ENSEÑANZA DE LAS CIENCIAS
El acuario marino como recurso didáctico
Enrique España Ramos
Vivir junto al mar nos da la posibilidad de acercar a nuestros alumnos a un mundo natural, próximo y muy desconocido. Podemos hacer una excursión y observar el litoral o, a través de la lonja, conocer la actividad pesquera del lugar en el que vivimos. Las pescaderías también son un buen lugar para relacionar nuestra alimentación con determinadas especies marinas. Pero si queremos darle más continuidad al conocimiento del medio marino, podemos montar un acuario en el Instituto. Iniciar una tarea así no resulta fácil, por su financiación, por la dependencia del agua marina y de la electricidad, por el tiempo, etc.
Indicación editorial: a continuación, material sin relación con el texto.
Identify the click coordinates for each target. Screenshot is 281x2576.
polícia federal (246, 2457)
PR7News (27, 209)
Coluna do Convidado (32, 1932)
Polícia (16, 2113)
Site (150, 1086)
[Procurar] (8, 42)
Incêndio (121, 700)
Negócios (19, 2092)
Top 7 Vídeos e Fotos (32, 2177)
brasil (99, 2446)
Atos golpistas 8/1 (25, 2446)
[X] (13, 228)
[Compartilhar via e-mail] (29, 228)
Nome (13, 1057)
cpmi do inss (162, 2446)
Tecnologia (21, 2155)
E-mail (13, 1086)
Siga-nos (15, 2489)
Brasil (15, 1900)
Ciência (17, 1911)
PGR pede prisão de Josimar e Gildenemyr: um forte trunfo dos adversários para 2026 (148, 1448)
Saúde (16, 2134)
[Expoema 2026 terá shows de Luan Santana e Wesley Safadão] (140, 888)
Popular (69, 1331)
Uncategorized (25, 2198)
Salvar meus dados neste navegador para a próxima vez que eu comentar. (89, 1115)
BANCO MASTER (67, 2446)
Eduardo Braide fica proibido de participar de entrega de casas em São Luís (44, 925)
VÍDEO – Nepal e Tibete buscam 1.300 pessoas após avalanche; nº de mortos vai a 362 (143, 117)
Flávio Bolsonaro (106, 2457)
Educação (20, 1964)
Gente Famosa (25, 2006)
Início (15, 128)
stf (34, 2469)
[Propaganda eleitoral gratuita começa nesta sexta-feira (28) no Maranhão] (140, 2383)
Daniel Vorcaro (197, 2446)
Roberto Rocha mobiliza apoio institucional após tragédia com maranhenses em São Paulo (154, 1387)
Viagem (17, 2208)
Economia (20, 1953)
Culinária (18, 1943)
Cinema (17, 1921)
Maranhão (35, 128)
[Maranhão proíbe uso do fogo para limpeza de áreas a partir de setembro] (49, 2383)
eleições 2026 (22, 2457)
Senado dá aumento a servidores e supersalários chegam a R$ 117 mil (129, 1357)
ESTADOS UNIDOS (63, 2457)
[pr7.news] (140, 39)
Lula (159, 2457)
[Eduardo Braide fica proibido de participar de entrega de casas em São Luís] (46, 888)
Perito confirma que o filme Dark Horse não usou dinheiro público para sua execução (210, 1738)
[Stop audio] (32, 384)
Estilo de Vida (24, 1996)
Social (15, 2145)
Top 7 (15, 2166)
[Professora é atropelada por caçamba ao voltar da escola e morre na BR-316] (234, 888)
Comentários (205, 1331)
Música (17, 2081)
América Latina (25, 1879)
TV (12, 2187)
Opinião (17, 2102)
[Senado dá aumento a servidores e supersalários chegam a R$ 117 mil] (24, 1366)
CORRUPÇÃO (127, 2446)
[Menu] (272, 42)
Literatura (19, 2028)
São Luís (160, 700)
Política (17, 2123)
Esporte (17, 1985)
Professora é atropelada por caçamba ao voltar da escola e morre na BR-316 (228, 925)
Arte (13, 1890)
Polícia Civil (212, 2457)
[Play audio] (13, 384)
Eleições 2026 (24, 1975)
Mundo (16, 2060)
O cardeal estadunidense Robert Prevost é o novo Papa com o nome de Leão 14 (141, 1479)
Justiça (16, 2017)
Por estas y otras razones, conviene que, si decidimos poner en marcha esta actividad, vayamos algo más allá de su función motivadora y evitemos quedarnos en el puro activismo, no limitándonos a montar el acuario y a organizar su mantenimiento, por parte de los alumnos. Ir más lejos puede suponer la posibilidad de utilizar el acuario marino como un recurso transversal, en el Área de Ciencias de la Naturaleza, en diversos cursos y asignaturas; no sólo en la enseñanza obligatoria, sino también en el bachillerato (Ciencias de la Naturaleza, Ecología, Recursos Naturales de Andalucía, C-T-S, etc).
Para iniciar el montaje, será necesario tomar decisiones, en relación a cómo reproducir, entre cuatro paredes de cristal, un ecosistema determinado (qué seres vivos introducir y en qué cantidad, cómo reproducir el lugar en el qué viven, etc).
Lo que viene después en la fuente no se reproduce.